# Ok I have some more ???



## ScottBly257 (Nov 20, 2011)

Ok so I only know how to run DC very simple does any ony have some photos of the underside of there track so I can get a better idea of what I'm getting into with DCC. Example wires soldered to track, power booster placement and so on. I've looked at the drawings of DCC but all I get is frustrated red and blue squiggly lines don't tell me S#*! 
What does BUS wire mean?
Also if I'm going to get this atlas track if I use the pre made curves do I run wires to each piece or every 2-3 feet? 
Thanks Scott


----------



## xrunner (Jul 29, 2011)

ScottBly257 said:


> Ok so I only know how to run DC very simple does any ony have some photos of the underside of there track so I can get a better idea of what I'm getting into with DCC. Example wires soldered to track, power booster placement and so on. I've looked at the drawings of DCC but all I get is frustrated red and blue squiggly lines don't tell me S#*!


Looking at the underside of a layout with wires isn't going to mean much to you if you can't understand the schematics, it's just going to be a lot of wires that you won't be able to decipher.

You really need to understand basic schematic wiring. I'll try to find a simple web page that explains it for beginning model railroaders.


----------



## kursplat (Dec 8, 2010)

http://dccwiki.com/Tutorial

plus a search here for DCC wiring or some such will yield threads with good info

good luck :thumbsup:


----------



## Big Ed (Jun 16, 2009)

ScottBly257 said:


> Ok so I only know how to run DC very simple does any ony have some photos of the underside of there track so I can get a better idea of what I'm getting into with DCC. Example wires soldered to track, power booster placement and so on. I've looked at the drawings of DCC but all I get is frustrated red and blue squiggly lines don't tell me S#*!
> What does BUS wire mean?
> Also if I'm going to get this atlas track if I use the pre made curves do I run wires to each piece or every 2-3 feet?
> Thanks Scott


DCC, I don't know much about,

A copy and paste for you,
What is a BUS? 
In the DCC system architecture, a BUS  is a subsystem that transfers data or power between DCC components. Unlike a point-to-point connection, a BUS  can logically connect several peripherals over the same set of wires. Each BUS  defines its set of connectors to physically plug devices, cards or cables together.

.....

= PARTS OF THE EXERCISE =
1. Revise the DCC wiring thread starting with "Looking at the" and going on through "beginning model railroaders.", replacing "underside" with "bottom side".
2. Decide whether each statement agrees with the DCC wiring thread, answering yes or no and quoting the deciding words: (a) kursplat suggests searching the forum for threads on DCC wiring. (b) Big Ed claims extensive knowledge of DCC. (c) The pasted explanation states that a BUS can logically connect several peripherals over the same set of wires.
3. In the DCC wiring thread, what does xrunner say ScottBly257 really needs to understand?

A block of data:
.....

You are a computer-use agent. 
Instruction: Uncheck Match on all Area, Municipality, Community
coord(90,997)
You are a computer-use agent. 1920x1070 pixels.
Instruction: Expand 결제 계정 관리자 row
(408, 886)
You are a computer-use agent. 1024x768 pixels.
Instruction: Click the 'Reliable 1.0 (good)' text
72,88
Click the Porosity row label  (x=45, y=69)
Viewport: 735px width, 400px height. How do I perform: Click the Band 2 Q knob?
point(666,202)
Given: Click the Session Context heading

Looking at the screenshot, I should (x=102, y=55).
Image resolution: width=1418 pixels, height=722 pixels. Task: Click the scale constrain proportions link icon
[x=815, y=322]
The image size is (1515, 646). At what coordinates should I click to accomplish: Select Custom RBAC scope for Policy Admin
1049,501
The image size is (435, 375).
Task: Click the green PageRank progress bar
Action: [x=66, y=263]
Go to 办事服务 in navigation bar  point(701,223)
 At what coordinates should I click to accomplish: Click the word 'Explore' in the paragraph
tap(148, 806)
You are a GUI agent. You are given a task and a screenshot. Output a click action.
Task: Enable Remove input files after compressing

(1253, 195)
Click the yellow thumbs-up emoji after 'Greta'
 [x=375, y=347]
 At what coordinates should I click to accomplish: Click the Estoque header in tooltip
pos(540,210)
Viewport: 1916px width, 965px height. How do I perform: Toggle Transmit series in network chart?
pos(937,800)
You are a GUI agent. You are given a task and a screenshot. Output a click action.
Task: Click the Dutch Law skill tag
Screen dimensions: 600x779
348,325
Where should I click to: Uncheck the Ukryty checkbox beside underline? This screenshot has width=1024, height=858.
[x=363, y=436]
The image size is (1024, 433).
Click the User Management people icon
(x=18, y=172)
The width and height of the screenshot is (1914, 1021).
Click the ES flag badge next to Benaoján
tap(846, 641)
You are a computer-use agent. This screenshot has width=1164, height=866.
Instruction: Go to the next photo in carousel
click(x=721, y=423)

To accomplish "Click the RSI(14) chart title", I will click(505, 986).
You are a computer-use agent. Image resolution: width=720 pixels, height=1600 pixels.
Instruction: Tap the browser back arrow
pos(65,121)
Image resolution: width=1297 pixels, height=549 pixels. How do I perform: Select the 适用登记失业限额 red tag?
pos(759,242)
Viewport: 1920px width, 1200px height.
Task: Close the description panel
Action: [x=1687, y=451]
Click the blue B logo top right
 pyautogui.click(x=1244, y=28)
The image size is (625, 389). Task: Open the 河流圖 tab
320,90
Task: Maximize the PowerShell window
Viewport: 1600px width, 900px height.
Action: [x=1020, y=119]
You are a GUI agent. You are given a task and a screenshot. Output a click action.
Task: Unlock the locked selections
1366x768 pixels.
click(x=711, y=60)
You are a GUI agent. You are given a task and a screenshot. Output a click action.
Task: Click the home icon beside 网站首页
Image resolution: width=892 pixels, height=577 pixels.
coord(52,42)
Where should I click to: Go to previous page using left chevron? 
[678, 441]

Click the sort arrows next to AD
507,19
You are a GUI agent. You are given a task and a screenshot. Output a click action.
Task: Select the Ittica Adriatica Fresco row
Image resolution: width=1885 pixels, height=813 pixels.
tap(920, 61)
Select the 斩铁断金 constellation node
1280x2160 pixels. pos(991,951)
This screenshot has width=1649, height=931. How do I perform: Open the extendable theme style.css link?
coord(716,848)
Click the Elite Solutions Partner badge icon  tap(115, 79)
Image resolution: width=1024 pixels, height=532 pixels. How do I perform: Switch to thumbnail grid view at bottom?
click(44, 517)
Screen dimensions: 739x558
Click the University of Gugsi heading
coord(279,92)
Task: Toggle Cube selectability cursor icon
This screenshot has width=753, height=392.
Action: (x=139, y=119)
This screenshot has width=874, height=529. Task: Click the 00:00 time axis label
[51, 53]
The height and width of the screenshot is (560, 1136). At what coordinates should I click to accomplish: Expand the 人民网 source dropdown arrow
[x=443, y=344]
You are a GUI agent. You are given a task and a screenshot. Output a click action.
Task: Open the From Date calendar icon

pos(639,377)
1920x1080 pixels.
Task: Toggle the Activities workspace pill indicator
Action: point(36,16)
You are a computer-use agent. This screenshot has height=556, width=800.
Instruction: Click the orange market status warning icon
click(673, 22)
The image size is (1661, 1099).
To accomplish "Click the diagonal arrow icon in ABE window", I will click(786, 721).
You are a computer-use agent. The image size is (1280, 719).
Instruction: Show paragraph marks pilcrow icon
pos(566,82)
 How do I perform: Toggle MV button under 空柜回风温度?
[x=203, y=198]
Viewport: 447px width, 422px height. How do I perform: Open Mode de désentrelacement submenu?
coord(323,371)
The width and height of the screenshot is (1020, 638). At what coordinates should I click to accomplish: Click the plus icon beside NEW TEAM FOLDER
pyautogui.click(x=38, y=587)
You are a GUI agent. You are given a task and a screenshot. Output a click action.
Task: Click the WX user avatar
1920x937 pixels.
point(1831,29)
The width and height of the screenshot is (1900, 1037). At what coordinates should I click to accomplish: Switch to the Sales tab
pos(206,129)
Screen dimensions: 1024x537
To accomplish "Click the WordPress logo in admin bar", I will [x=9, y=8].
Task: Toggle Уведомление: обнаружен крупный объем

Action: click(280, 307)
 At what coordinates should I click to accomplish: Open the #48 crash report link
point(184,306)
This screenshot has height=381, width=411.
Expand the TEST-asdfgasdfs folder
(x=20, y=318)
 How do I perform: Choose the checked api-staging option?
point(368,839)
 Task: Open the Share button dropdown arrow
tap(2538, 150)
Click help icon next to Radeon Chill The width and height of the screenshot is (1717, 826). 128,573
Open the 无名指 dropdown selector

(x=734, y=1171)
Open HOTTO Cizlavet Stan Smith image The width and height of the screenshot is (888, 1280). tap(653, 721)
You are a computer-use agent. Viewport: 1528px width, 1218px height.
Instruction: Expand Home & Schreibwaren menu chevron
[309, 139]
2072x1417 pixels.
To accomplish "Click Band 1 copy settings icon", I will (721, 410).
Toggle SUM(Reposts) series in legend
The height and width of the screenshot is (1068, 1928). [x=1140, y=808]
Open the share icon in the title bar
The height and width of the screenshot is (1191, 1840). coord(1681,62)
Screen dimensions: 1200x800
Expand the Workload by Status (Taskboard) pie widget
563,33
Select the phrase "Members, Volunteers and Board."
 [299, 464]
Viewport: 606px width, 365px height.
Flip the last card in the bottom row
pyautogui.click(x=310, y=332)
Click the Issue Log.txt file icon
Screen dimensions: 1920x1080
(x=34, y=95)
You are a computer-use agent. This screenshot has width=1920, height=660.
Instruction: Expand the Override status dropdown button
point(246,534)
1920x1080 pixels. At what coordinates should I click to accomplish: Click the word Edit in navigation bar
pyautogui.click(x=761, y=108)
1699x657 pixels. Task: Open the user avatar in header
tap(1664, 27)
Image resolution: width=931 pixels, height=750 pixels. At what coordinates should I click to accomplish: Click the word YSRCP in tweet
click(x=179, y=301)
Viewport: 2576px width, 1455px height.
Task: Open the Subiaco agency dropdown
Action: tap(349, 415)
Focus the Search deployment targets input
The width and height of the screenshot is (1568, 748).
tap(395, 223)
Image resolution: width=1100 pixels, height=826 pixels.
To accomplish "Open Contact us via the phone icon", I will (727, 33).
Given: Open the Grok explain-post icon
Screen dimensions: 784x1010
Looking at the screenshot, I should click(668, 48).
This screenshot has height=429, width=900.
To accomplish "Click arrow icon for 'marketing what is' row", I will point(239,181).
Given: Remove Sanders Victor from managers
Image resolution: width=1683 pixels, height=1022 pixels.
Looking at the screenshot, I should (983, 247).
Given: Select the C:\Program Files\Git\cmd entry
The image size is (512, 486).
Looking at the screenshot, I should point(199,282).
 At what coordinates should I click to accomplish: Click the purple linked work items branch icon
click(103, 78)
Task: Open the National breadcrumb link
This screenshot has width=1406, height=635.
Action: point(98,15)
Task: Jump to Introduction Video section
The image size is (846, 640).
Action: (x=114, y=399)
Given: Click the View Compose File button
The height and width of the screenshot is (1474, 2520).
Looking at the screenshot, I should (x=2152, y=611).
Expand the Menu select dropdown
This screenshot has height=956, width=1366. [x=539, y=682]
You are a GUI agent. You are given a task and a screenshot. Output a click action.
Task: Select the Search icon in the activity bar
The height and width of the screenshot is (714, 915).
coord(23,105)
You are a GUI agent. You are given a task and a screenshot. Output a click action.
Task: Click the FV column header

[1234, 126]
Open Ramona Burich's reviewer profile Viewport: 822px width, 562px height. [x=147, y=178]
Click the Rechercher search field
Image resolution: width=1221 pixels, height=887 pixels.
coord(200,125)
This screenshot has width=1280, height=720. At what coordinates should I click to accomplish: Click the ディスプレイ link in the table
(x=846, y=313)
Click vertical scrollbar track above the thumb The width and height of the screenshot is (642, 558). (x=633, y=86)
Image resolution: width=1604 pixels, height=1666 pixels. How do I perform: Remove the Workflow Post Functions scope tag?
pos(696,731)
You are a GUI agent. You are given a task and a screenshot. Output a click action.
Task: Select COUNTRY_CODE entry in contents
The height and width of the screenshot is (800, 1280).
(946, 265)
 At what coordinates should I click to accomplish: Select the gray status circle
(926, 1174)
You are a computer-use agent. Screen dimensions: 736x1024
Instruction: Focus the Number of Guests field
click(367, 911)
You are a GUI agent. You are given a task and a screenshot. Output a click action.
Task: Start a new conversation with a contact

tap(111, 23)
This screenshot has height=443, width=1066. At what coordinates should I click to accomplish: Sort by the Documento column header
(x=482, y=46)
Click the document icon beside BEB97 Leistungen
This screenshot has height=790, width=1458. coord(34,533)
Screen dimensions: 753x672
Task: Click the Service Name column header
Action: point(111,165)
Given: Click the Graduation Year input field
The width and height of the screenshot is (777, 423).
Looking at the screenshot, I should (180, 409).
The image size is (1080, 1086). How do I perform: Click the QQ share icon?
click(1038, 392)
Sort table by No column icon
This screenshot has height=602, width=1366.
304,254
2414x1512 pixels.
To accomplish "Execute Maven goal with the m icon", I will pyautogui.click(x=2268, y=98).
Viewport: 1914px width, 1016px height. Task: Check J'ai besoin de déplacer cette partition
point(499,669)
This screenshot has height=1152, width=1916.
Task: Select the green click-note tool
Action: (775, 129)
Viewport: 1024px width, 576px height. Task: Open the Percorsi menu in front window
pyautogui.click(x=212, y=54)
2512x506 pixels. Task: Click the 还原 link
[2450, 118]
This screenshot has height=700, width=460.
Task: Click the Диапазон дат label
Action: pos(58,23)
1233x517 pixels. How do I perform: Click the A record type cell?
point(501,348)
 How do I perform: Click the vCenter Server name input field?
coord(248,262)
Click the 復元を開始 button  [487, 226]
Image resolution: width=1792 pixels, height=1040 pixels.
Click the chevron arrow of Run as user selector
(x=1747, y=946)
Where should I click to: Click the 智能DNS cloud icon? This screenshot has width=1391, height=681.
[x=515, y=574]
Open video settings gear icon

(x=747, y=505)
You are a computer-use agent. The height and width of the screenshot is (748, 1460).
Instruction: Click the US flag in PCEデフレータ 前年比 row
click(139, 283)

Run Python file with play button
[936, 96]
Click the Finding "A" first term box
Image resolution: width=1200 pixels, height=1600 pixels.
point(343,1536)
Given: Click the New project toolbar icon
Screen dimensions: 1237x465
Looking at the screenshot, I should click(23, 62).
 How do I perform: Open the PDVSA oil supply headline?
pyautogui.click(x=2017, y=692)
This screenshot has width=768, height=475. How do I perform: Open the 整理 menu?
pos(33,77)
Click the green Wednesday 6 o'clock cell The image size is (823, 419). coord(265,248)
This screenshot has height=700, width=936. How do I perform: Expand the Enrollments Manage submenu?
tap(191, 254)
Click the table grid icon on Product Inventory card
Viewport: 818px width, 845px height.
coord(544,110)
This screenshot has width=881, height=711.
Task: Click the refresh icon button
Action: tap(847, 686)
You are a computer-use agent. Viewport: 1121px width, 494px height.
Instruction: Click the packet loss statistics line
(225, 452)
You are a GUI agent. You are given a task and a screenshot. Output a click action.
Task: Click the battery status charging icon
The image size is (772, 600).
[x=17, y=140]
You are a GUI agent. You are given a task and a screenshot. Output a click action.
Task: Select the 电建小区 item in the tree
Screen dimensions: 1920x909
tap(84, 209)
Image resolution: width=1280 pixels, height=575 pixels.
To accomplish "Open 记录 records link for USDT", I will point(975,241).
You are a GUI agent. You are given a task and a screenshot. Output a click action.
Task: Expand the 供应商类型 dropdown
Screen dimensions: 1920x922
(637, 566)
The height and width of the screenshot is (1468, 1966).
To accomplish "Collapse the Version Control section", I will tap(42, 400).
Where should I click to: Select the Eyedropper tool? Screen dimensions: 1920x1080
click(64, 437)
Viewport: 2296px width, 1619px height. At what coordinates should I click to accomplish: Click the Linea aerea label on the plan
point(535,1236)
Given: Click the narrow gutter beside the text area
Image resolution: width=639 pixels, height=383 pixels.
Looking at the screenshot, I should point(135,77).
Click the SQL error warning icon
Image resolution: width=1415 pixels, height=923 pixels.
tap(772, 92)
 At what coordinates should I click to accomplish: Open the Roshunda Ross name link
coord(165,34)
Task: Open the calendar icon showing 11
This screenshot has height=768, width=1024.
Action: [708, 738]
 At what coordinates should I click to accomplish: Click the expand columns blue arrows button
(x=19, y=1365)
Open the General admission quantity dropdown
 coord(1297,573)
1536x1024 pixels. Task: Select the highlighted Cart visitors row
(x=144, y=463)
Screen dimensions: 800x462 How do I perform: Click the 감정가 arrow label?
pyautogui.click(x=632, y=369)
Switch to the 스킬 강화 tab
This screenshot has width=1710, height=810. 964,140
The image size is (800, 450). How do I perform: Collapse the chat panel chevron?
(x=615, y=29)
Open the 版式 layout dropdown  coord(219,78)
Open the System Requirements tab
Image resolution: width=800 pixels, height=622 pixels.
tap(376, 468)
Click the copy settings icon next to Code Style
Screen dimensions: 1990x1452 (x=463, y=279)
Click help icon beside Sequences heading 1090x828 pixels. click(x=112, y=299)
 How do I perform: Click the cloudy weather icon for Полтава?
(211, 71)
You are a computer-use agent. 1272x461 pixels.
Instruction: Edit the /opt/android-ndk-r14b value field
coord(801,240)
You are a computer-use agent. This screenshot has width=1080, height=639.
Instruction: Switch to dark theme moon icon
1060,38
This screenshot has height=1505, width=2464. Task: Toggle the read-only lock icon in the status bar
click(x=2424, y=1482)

.....

= TASK RESPONSES =
1.
Looking at the bottom side of a layout with wires isn't going to mean much to you if you can't understand the schematics, it's just going to be a lot of wires that you won't be able to decipher.

You really need to understand basic schematic wiring. I'll try to find a simple web page that explains it for beginning model railroaders.

2.
(a) Yes: "plus a search here for DCC wiring or some such will yield threads with good info"
(b) No: "DCC, I don't know much about,"
(c) Yes: "a BUS  can logically connect several peripherals over the same set of wires"

3. Basic schematic wiring.